Fue con él al dispensario. Era mejor limpiarse el rasguño para que nadie volviera a preguntarle. Henry sacó un poco de algodón y lo impregnó en alcohol. Empezó a darle unos toques suaves sobre la frente.
—Henry.
—Dime —contestó distraídamente mientras lo curaba.
—Tú estás al corriente de lo que sucede, ¿verdad?
—No te entiendo.
—Déjate de disimulos, por favor. Me cuesta creer que Susy le haya contado a Paula lo que vio entre Victoria y yo sin contártelo a ti también.
El rostro de Henry se contrajo como si lo hubieran golpeado. Acto seguido, enrojeció con intensidad.
—A mí me cuesta creer que Susy haya hablado de eso con tu mujer. Lo siento, Santiago, de verdad. Te aseguro que intenté evitarlo, pero Susy es... tan especial, a veces se comporta de un modo infantil, ya hemos discutido mucho sobre ese tema, pero no ha cambiado.

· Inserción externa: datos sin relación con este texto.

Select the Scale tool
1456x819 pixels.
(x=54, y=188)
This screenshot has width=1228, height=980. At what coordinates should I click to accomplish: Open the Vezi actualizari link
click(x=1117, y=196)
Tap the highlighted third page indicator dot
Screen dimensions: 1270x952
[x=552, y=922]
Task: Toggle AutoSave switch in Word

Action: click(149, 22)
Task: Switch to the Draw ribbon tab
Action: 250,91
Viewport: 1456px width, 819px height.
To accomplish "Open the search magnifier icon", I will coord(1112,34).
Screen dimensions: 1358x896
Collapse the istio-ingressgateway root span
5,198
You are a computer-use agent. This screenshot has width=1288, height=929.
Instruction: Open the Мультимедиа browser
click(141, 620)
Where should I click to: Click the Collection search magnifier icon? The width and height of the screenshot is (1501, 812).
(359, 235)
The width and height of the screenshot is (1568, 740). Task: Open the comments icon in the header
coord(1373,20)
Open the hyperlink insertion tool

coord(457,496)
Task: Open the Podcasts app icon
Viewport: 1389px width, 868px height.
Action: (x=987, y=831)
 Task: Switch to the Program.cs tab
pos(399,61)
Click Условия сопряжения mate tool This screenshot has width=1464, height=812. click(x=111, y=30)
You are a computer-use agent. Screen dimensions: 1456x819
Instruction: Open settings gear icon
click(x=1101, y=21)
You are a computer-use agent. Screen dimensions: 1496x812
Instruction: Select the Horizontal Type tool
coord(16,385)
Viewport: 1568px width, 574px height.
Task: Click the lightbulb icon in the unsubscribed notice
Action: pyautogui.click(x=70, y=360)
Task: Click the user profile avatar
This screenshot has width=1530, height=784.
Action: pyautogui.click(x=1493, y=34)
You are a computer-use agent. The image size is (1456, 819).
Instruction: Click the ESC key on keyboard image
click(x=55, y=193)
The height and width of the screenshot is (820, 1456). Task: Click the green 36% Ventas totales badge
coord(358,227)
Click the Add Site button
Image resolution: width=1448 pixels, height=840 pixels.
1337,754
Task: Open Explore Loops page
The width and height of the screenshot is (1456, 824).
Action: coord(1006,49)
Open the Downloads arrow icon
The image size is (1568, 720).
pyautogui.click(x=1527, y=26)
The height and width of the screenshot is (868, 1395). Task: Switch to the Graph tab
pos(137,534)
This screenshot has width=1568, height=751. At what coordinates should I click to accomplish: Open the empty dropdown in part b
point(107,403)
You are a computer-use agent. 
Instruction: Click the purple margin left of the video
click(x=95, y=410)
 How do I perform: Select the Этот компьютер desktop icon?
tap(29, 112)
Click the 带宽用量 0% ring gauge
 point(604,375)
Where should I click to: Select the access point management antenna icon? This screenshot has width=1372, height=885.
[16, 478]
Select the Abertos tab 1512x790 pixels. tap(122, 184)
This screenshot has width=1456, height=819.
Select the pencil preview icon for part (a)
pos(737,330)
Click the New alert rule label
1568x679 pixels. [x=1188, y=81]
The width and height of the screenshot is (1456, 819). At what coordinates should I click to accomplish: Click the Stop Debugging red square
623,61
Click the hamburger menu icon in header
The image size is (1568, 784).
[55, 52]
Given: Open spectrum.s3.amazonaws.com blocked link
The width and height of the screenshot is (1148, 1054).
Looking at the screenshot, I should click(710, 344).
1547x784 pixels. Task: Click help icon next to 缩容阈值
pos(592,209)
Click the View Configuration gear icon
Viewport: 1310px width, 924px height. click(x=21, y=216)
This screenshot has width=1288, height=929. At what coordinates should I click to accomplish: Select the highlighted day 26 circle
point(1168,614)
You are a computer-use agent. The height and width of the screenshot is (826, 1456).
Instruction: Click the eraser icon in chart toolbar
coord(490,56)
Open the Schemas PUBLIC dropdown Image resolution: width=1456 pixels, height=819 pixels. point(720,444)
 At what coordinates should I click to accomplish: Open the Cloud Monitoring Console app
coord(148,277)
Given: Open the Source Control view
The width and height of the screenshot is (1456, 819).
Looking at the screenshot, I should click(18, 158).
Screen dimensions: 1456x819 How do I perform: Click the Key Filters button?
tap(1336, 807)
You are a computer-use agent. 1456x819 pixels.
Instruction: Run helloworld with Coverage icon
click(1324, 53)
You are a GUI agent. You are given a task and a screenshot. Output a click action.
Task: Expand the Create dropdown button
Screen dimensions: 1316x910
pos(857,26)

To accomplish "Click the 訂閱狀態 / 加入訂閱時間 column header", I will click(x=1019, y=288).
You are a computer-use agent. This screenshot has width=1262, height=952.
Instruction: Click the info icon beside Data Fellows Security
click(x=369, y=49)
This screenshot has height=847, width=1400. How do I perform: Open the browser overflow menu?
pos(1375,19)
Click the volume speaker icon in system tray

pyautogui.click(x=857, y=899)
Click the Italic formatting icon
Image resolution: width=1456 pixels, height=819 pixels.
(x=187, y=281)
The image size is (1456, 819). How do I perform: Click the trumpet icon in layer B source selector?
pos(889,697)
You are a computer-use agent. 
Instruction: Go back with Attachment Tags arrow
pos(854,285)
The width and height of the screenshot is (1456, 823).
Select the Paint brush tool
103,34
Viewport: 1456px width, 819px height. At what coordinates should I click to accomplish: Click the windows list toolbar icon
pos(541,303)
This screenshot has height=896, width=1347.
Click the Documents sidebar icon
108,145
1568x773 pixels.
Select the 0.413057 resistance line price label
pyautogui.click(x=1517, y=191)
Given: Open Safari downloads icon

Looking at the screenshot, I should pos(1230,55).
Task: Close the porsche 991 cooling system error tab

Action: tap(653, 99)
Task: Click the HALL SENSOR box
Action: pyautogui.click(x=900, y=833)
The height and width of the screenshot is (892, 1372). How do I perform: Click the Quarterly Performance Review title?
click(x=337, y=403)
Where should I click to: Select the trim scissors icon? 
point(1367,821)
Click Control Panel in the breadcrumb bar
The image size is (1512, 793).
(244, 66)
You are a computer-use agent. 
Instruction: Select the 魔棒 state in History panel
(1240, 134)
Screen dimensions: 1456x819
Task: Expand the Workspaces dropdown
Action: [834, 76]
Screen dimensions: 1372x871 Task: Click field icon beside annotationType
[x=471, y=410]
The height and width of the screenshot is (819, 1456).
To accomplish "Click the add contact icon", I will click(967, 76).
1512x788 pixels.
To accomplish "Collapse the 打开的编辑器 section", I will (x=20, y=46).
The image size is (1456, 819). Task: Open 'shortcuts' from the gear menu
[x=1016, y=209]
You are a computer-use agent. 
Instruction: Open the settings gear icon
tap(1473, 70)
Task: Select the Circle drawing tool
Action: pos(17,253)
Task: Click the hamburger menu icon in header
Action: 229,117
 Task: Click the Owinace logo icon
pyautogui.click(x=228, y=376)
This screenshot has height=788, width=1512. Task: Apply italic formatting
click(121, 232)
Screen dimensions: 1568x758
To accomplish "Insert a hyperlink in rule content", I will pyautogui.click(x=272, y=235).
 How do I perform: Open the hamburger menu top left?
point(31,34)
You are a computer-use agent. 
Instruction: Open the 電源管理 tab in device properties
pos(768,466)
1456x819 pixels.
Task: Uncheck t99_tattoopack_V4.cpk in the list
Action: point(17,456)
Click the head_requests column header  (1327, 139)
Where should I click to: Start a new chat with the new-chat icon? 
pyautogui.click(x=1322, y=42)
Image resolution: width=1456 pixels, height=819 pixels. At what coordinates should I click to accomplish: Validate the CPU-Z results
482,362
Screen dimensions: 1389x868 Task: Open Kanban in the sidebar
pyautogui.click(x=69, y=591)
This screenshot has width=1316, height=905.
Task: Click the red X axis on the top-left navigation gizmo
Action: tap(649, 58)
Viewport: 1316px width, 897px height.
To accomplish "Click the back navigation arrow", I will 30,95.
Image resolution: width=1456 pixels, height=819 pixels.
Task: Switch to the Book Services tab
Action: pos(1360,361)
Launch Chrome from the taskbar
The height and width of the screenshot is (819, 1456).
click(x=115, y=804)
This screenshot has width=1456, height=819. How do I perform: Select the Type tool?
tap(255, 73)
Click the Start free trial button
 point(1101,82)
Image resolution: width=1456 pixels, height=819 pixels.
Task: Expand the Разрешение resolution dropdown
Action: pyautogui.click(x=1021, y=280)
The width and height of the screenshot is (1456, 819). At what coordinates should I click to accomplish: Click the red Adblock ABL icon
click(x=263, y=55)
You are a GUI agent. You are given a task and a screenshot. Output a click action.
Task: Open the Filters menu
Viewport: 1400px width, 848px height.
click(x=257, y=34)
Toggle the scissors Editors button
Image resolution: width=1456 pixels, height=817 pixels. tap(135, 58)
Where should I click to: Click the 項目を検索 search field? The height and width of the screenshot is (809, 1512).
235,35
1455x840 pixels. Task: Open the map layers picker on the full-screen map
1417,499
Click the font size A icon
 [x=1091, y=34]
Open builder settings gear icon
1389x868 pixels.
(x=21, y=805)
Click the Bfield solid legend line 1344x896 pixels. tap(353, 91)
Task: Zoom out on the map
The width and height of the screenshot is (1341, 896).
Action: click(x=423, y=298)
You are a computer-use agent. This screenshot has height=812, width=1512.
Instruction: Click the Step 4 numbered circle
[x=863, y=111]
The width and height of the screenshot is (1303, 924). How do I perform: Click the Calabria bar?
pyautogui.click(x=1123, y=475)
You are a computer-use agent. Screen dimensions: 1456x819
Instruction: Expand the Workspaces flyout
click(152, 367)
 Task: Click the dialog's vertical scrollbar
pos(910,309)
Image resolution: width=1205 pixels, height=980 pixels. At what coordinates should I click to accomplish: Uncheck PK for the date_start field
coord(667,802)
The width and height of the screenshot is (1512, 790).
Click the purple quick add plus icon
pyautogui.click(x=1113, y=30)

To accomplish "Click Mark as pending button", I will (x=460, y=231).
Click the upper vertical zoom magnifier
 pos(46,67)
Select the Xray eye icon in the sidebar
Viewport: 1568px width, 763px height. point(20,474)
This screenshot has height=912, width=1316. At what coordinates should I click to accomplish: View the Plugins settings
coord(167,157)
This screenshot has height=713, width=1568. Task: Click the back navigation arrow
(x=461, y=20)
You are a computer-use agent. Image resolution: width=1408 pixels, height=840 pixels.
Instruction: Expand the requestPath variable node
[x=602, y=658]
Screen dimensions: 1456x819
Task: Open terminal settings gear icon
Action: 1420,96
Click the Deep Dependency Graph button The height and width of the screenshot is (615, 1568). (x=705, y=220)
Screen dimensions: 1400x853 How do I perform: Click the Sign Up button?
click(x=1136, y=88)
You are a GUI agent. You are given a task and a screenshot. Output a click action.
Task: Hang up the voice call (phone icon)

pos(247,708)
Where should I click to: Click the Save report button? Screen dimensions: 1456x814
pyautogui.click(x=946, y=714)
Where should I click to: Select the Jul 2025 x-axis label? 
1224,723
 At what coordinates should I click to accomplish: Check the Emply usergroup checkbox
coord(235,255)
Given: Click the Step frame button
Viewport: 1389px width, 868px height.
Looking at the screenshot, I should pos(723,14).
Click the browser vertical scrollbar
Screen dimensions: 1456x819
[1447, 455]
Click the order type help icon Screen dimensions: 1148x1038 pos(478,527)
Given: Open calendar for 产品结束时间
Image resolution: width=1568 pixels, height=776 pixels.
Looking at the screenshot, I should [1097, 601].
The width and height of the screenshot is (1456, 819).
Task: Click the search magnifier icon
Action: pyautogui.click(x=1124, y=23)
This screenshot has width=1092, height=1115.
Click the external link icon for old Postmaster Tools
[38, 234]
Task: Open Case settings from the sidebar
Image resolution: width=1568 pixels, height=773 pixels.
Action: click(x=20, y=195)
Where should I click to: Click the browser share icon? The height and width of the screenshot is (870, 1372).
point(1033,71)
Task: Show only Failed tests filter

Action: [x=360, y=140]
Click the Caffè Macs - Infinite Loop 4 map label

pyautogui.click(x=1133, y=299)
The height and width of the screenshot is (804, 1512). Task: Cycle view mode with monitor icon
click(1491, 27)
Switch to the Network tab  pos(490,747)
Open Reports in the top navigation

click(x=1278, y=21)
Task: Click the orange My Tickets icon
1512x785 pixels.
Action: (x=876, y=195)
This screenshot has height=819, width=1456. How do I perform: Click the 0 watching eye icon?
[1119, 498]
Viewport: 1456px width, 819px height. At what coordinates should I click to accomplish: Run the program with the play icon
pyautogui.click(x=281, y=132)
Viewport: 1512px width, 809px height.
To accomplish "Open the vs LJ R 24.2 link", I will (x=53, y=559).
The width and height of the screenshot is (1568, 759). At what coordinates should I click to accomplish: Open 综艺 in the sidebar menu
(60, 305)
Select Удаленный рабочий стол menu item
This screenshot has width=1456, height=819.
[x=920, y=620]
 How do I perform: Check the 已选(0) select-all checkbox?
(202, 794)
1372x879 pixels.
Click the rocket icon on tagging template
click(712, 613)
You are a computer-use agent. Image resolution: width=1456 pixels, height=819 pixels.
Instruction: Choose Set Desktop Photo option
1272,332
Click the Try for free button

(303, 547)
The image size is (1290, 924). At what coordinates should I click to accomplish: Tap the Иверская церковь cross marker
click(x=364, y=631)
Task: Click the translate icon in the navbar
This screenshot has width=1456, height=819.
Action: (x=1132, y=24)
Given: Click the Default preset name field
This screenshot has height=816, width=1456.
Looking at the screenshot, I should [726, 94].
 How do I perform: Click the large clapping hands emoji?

—Ya no tiene demasiada importancia; pensábamos destapar nosotros mismos la cuestión. No sé qué te habrá dicho Susy, pero el caso es que...
—No tienes que contarme nada, te lo ruego.
—Quiero hacerlo. Quiero que sepas que Victoria y yo estamos enamorados. Proyectamos marcharnos de aquí dentro de poco. Sin embargo, no podemos largarnos de la noche a la mañana como si se tratara de un acto deshonroso. Además, está la resolución del trabajo en Barcelona. ¿Lo entiendes?
—Perfectamente.
—Hay un favor que me atrevo a pedirte.
—Dime lo que sea.
—Ramón acaba de enterarse. Yo no quiero dejar de ir a la obra, pero... aunque acabemos teniendo una conversación, es preciso evitar cualquier riesgo de enfrentamiento. ¿Podrías estar pendiente de que no nos quedemos solos él y yo?
—No tengo ningún inconveniente en hacer eso, pero si la cosa va a ser pública dentro de poco, ¿no sería mejor que hablaras con Adolfo? Es un hombre abierto y comprensivo, y también quien de verdad puede ayudarte. Podría, por ejemplo, destinaros a tajos diferentes para que no coincidáis.